Aqui cabe uma palavra, podemos não ter tudo o que queremos, mas temos tudo o
que precisamos.
O “beber” da Água viva (Jesus)
gera em nós uma nova vida, novas perspectivas. Trás de volta a comunhão perdida
no Éden pelo ato de desobediência do homem. Jesus proporciona relacionamento
direto com o Pai, o que os rituais da Festa, muito bonitos, mas por si só não
produziam transformação. Aliás, o Deus da Bíblia, o nosso Deus, é o único que é
pessoal. Em nenhuma literatura religiosa de nenhuma religião do mundo você
encontrará um Deus pessoal e relacional.
O milagre da saciedade da sede da
alma gera comunhão com o Pai e faz surgir uma fonte que jorra para a vida
eterna, produz mudança comportamental. Aqui está a questão: ao mesmo tempo em
que esta Água é espiritual nos dando condições de nos relacionarmos com o Pai,
gerando em nós consciência espiritual, também consciência social.
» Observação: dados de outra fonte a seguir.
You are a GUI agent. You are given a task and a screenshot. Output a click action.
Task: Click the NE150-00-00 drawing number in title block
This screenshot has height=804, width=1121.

Ao iniciar esse texto disse que Jesus relacionou muitas questões de seu ministério e vida com a criação. Não é panteísmo (Deus é todas as coisas) nem pananteísmo (ele não é, mas está em todas as coisas), mas o fato é que Deus criou todas as coisas e disse que eram boas e colocou o homem para cuidar da Sua boa criação, mas o pecado da desobediência gerou no homem não a capacidade de cuidar, mas de destruir a criação de Deus. Por isso Paulo diz que “toda a criação geme e chora aguardando o dia da sua libertação” (Rm 8.22).
Como novas criaturas, como filhos
amados de Deus restaurados pela fé, temos a obrigação de cumprir o mandato
cultural de cuidar da boa criação de Deus (Gn 2.15), e isso inclui a água, sem
a qual não há vida nesse planeta. Como cristãos, resgatados e cooperadores de
Deus, não podemos ser causadores da destruição da boa criação de Deus. Como
podemos poluir os rios, mares, nascentes? Você consegue imaginar Jesus andando
entre nós e destruindo a sua própria criação? Se ele se comparou a água, com
certeza é porque essa água é boa.
Escrevo esse artigo, para lhe
falar da Salvação e das responsabilidades associadas a ela, Salvação esta que
será concretizada de forma plena no arrebatamento da Igreja, que gera em nós
uma consciência espiritual, mas que não pode amortecer a nossa consciência
social, nos deixando presos a rituais, como foi o caso dos judeus em relação a
Festa dos Tabernáculos, onde a salvação escatológica é representada pelo
ritual. Vivemos neste planeta, esperando sim a completa libertação, onde o que
é “mortal será absorvido pela vida” (2Co 5.1-8), enquanto este dia não chegar
você é responsável por cuidar da Boa Criação de Deus (Jr 29.7).